WRITTEN EXERCISE:
Turn the records below into a numbered list, leaving out any blank lines.

- - -

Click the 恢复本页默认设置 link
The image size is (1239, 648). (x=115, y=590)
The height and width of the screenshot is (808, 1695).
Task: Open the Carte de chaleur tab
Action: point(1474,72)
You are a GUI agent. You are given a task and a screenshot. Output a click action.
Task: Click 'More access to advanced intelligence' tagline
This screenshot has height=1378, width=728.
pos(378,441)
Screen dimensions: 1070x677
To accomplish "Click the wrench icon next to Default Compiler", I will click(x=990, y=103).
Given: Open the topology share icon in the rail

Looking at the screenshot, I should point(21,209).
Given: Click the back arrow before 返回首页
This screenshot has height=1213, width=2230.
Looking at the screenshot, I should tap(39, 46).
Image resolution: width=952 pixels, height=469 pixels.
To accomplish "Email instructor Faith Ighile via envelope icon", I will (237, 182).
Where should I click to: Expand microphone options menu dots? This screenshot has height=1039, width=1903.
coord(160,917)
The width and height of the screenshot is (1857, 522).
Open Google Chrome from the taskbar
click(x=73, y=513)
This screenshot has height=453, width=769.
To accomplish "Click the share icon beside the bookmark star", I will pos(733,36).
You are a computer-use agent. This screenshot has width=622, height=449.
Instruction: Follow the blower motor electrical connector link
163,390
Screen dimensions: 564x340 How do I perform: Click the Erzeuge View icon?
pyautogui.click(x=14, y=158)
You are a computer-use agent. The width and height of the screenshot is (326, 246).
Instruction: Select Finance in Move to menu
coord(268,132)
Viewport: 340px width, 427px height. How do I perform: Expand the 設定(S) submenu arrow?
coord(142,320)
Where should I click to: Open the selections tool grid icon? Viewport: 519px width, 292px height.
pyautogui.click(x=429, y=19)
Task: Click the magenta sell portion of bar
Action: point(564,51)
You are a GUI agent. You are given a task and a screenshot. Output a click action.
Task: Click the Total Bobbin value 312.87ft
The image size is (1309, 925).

- - -

SOLUTION BELOW:
1. Click the 恢复本页默认设置 link
2. The image size is (1239, 648). (x=115, y=590)
3. The height and width of the screenshot is (808, 1695).
4. Task: Open the Carte de chaleur tab
5. Action: point(1474,72)
6. You are a GUI agent. You are given a task and a screenshot. Output a click action.
7. Task: Click 'More access to advanced intelligence' tagline
8. This screenshot has height=1378, width=728.
9. pos(378,441)
10. Screen dimensions: 1070x677
11. To accomplish "Click the wrench icon next to Default Compiler", I will click(x=990, y=103).
12. Given: Open the topology share icon in the rail
13. Looking at the screenshot, I should point(21,209).
14. Given: Click the back arrow before 返回首页
15. This screenshot has height=1213, width=2230.
16. Looking at the screenshot, I should tap(39, 46).
17. Image resolution: width=952 pixels, height=469 pixels.
18. To accomplish "Email instructor Faith Ighile via envelope icon", I will (237, 182).
19. Where should I click to: Expand microphone options menu dots? This screenshot has height=1039, width=1903.
20. coord(160,917)
21. The width and height of the screenshot is (1857, 522).
22. Open Google Chrome from the taskbar
23. click(x=73, y=513)
24. This screenshot has height=453, width=769.
25. To accomplish "Click the share icon beside the bookmark star", I will pos(733,36).
26. You are a computer-use agent. This screenshot has width=622, height=449.
27. Instruction: Follow the blower motor electrical connector link
28. 163,390
29. Screen dimensions: 564x340 How do I perform: Click the Erzeuge View icon?
30. pyautogui.click(x=14, y=158)
31. You are a computer-use agent. The width and height of the screenshot is (326, 246).
32. Instruction: Select Finance in Move to menu
33. coord(268,132)
34. Viewport: 340px width, 427px height. How do I perform: Expand the 設定(S) submenu arrow?
35. coord(142,320)
36. Where should I click to: Open the selections tool grid icon? Viewport: 519px width, 292px height.
37. pyautogui.click(x=429, y=19)
38. Task: Click the magenta sell portion of bar
39. Action: point(564,51)
40. You are a GUI agent. You are given a task and a screenshot. Output a click action.
41. Task: Click the Total Bobbin value 312.87ft
42. The image size is (1309, 925).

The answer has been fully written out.